** Opening SOURCE MATERIAL block **

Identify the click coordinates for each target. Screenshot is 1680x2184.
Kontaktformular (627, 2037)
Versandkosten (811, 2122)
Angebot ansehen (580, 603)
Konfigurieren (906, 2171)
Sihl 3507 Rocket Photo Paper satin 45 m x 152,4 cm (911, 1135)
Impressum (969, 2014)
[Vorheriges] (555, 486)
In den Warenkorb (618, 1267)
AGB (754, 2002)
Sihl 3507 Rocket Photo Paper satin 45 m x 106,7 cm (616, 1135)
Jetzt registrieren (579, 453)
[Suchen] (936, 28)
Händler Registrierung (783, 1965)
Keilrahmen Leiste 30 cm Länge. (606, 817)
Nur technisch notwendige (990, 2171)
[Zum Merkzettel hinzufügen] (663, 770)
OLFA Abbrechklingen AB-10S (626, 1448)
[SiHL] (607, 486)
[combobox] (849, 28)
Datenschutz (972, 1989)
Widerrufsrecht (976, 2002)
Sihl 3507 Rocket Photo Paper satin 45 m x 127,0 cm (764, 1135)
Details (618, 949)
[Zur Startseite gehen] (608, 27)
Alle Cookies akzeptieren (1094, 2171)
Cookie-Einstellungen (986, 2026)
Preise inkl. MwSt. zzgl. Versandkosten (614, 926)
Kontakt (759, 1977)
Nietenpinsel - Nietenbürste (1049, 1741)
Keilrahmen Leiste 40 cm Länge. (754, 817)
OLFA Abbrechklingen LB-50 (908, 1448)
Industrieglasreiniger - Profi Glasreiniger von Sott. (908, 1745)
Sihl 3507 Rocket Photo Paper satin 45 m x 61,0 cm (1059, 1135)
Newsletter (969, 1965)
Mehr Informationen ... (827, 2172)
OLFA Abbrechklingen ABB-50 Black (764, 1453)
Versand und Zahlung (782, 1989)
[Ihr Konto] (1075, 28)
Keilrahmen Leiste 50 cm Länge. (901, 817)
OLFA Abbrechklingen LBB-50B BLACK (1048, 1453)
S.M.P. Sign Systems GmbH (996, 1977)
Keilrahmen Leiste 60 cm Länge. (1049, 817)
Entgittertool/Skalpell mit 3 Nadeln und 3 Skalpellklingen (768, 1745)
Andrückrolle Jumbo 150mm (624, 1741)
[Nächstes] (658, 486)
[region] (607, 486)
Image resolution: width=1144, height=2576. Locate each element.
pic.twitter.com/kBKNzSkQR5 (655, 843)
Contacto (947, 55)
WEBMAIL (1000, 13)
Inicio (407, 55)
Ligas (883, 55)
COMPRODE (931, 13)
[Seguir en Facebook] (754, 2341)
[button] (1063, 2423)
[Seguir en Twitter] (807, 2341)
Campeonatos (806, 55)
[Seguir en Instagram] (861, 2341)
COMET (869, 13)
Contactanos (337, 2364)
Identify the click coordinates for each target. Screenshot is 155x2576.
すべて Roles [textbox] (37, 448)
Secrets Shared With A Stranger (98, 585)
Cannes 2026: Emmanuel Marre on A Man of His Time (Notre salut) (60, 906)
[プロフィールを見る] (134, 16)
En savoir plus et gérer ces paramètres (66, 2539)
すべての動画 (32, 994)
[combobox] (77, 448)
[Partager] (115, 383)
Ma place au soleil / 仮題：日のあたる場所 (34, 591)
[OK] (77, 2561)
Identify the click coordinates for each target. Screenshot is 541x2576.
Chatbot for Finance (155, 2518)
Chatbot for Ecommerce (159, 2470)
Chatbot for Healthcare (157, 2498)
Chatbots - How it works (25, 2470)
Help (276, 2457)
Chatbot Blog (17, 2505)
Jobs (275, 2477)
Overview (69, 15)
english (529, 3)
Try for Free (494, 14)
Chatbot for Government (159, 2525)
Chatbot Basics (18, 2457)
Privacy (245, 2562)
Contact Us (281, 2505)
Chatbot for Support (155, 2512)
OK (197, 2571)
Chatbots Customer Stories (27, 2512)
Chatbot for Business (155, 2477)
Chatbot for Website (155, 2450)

** Closing SOURCE MATERIAL block **

For this exercise, repeat exactly the lines of the data above from the one with "AGB (754, 2002)" down to the one with "Keilrahmen Leiste 50 cm Länge. (901, 817)", both end lines included.

● **RESPONSE AREA**
AGB (754, 2002)
Sihl 3507 Rocket Photo Paper satin 45 m x 106,7 cm (616, 1135)
Jetzt registrieren (579, 453)
[Suchen] (936, 28)
Händler Registrierung (783, 1965)
Keilrahmen Leiste 30 cm Länge. (606, 817)
Nur technisch notwendige (990, 2171)
[Zum Merkzettel hinzufügen] (663, 770)
OLFA Abbrechklingen AB-10S (626, 1448)
[SiHL] (607, 486)
[combobox] (849, 28)
Datenschutz (972, 1989)
Widerrufsrecht (976, 2002)
Sihl 3507 Rocket Photo Paper satin 45 m x 127,0 cm (764, 1135)
Details (618, 949)
[Zur Startseite gehen] (608, 27)
Alle Cookies akzeptieren (1094, 2171)
Cookie-Einstellungen (986, 2026)
Preise inkl. MwSt. zzgl. Versandkosten (614, 926)
Kontakt (759, 1977)
Nietenpinsel - Nietenbürste (1049, 1741)
Keilrahmen Leiste 40 cm Länge. (754, 817)
OLFA Abbrechklingen LB-50 (908, 1448)
Industrieglasreiniger - Profi Glasreiniger von Sott. (908, 1745)
Sihl 3507 Rocket Photo Paper satin 45 m x 61,0 cm (1059, 1135)
Newsletter (969, 1965)
Mehr Informationen ... (827, 2172)
OLFA Abbrechklingen ABB-50 Black (764, 1453)
Versand und Zahlung (782, 1989)
[Ihr Konto] (1075, 28)
Keilrahmen Leiste 50 cm Länge. (901, 817)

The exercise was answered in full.